» Exercise details
Turn everything from the line containing "pixels, height=830 pixels." down to the line containing "Looking at the" into a numbered list, leaving out blank lines. Include both of those lines and only the rows between them.

» Available data
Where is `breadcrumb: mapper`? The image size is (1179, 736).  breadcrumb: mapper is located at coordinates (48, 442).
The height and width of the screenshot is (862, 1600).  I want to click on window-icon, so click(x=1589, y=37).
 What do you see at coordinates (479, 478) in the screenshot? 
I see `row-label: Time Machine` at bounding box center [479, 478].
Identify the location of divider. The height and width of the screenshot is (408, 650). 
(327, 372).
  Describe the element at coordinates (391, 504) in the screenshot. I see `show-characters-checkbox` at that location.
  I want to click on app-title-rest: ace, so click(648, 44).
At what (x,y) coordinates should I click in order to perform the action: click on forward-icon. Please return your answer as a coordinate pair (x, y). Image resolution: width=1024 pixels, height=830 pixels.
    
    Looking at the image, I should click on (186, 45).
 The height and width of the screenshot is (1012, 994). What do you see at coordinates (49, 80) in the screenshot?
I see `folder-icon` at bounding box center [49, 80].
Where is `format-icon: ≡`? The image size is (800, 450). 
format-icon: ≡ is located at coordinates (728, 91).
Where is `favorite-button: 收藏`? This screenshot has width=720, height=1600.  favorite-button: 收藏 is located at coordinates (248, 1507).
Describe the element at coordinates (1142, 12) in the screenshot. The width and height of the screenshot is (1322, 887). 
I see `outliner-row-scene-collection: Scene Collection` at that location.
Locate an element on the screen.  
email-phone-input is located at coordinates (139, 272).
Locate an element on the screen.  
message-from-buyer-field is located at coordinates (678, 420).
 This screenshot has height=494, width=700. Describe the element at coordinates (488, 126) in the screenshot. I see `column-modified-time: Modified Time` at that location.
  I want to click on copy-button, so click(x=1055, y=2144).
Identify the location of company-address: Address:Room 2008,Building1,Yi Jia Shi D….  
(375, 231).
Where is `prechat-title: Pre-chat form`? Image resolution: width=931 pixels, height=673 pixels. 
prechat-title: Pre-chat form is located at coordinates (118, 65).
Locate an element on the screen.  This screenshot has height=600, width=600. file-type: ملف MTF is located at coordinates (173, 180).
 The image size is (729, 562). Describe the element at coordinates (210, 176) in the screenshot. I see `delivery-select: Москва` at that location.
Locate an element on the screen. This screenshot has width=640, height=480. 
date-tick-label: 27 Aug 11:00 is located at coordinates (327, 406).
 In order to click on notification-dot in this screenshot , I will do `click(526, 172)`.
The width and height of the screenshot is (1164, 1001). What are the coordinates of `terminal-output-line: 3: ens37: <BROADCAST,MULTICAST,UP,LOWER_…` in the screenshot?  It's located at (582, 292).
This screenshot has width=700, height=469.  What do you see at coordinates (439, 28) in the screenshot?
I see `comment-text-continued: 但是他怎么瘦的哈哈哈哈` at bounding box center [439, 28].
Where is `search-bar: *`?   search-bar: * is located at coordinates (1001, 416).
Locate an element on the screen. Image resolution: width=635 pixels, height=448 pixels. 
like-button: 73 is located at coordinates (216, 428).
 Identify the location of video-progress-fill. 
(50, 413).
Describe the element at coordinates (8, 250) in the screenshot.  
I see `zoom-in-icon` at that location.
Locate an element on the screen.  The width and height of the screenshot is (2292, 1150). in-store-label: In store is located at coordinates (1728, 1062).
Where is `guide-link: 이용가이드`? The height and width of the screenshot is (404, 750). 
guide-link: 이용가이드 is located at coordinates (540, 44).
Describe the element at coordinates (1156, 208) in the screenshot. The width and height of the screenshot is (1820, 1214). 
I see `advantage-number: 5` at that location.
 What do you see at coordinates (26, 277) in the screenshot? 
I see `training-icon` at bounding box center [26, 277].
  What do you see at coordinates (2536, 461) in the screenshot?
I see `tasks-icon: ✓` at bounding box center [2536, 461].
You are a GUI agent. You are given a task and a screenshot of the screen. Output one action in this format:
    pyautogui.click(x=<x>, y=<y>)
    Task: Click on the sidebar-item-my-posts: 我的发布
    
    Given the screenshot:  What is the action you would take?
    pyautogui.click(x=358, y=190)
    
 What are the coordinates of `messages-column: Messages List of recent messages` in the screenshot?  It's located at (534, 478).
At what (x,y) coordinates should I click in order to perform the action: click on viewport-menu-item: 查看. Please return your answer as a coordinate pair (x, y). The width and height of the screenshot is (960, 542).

» Response
1. At what (x,y) coordinates should I click in order to perform the action: click on forward-icon. Please return your answer as a coordinate pair (x, y). Image resolution: width=1024 pixels, height=830 pixels.
2.     Looking at the image, I should click on (186, 45).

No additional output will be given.